Sunday, October 20, 2013

Greedy, sadistic, or both?

Two pieces came to my attention yesterday. Matt Taibbi's July examination of price-fixing by the rating agencies:
"Lord help our fucking scam . . . this has to be the stupidest place I have worked at," writes one Standard & Poor's executive. "As you know, I had difficulties explaining 'HOW' we got to those numbers since there is no science behind it," confesses a high-ranking S&P analyst. "If we are just going to make it up in order to rate deals, then quants [quantitative analysts] are of precious little value," complains another senior S&P man. "Let's hope we are all wealthy and retired by the time this house of card[s] falters," ruminates one more. [...]
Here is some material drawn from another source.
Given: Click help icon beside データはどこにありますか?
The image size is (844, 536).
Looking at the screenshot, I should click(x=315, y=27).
40 percent of the world's wealth was wiped out in the aftermath of the mortgage bubble, according to some estimates. 2008 was to the American economy what 9/11 was to national security. Yet while 9/11 prompted the U.S. government to tear up half the Constitution in the name of public safety, after 2008, authorities went in the other direction. If you can imagine a post-9/11 scenario where there were no metal detectors at airports and people could walk on carrying chain saws and meat cleavers, you get a rough idea of what was done to reform the ratings process.
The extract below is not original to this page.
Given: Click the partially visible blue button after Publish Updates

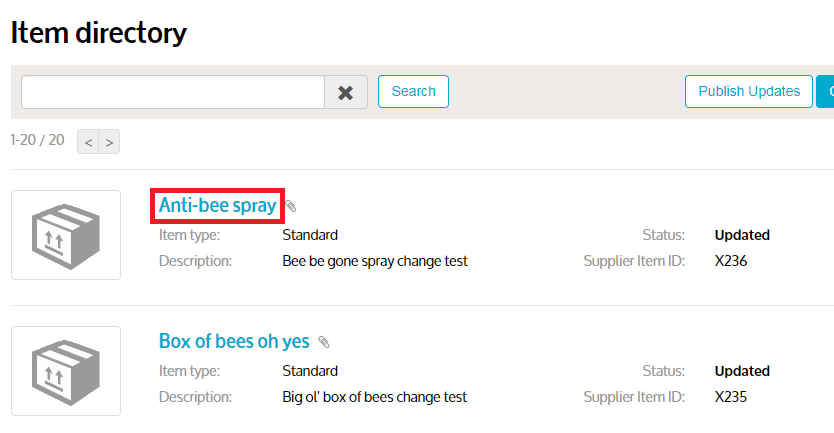Looking at the screenshot, I should (x=826, y=91).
And Charles Simic on the sadistic bastards of the GOP:
Bettering the lives of anyone but the wealthy, as we know, has ceased to be a concern of the Republican Party. But millions of Americans are on the brink of buying affordable health insurance and freeing themselves from a worry that makes their lives utter misery; the concerted effort backed by some of the richest men in this country to deprive them of that chance may be without precedent for sheer malice. Indifference to the plight and suffering of human beings of one class or another by some segment of the population is a universal phenomenon, but spending millions of dollars to deepen the misery of one’s fellow citizens and enlisting members of one political party to help you do so is downright vile. It must be motivated as much by sadism as by the political calculation that if these uninsured were to get insurance, they would give the Democratic Party a governing majority simply out of gratitude for letting them see a doctor.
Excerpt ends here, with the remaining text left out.